Değerler

Geçtiğimiz günlerde, bir esnaf dostumuzun dükkânında, adını vermek istemiyorum bir cami hocamızla çay kahve eşliğinde oradan...

Geçtiğimiz günlerde, bir esnaf dostumuzun dükknında, adını vermek istemiyorum bir cami hocamızla çay kahve eşliğinde oradan buradan muhabbetimiz oldu.

Muhabbet, tabi ki ülkemizin içinde bulunduğu maddi ve manevi durumla ilgili idi.

Ateşli bir şekilde tartışmadık ama düşüncelerimizi ve olaylar karşısındaki yorumlarımızı dile getirdik.

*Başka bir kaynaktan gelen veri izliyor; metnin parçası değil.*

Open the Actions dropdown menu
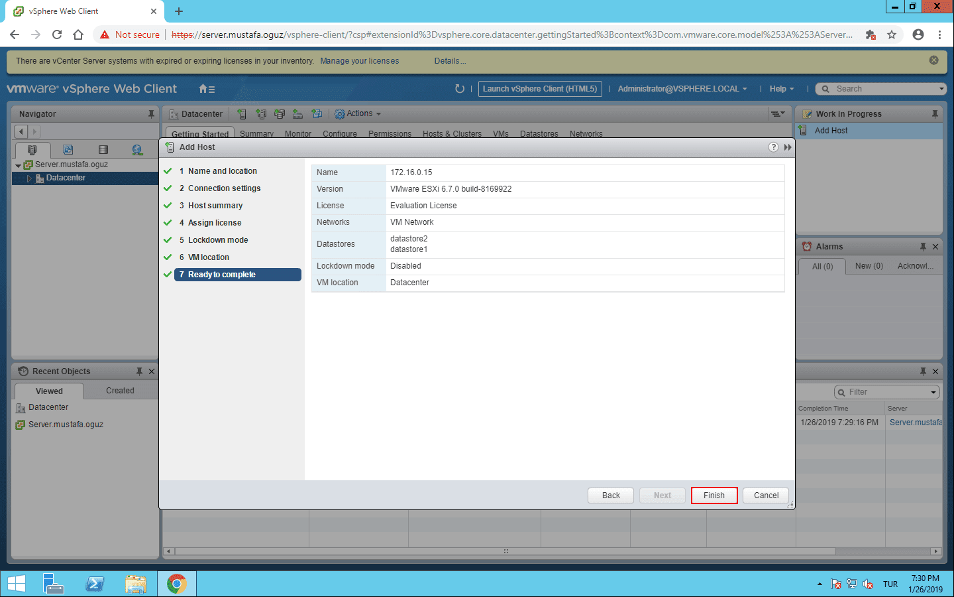 [x=357, y=113]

Ben, 'Durumu nasıl görüyorsunuz?' diye sorduktan sonra bütün ülkelerin kendilerine özel yaşam tarzları, kültürleri ve değerleri olduğundan bahisle, Türkiye'nin de ortak dini ve ulusal değerleri üzerinden bugünlere geldiğini ve bunun zorlanmaması gerektiğini söyledim. Gerginliğin bu topraklara zarar verdiğinden bahsettim. O da benim gibi düşündüğünü söyledi. Aynı şeyleri düşünmekten memnun olduğumuzu dile getirdik.

İnsan zaman zaman yeni şeyler öğrenir. Bir cümle, bir yazı insanı derinden etkiler.

Hocamıza, ülkemizde insanların günde 3-5 kez sela dinlediklerini ve ölüm olgusunun Türkiye'de yaşayan insanların aklına günde en az üç-beş kez girdiğini fakat her ne hikmetse vatandaşlarımızın 'yarın' ölecekmiş gibi yaşamadıklarını söyledim.

Genel bir para ve koltuk hırsı ile daha yükseklere tırmanma arzusunun normalin çok üstünde olduğunu, her gün hissettikleri ölüm olgusunun bunları törpülemesi gerektiğini söyledim.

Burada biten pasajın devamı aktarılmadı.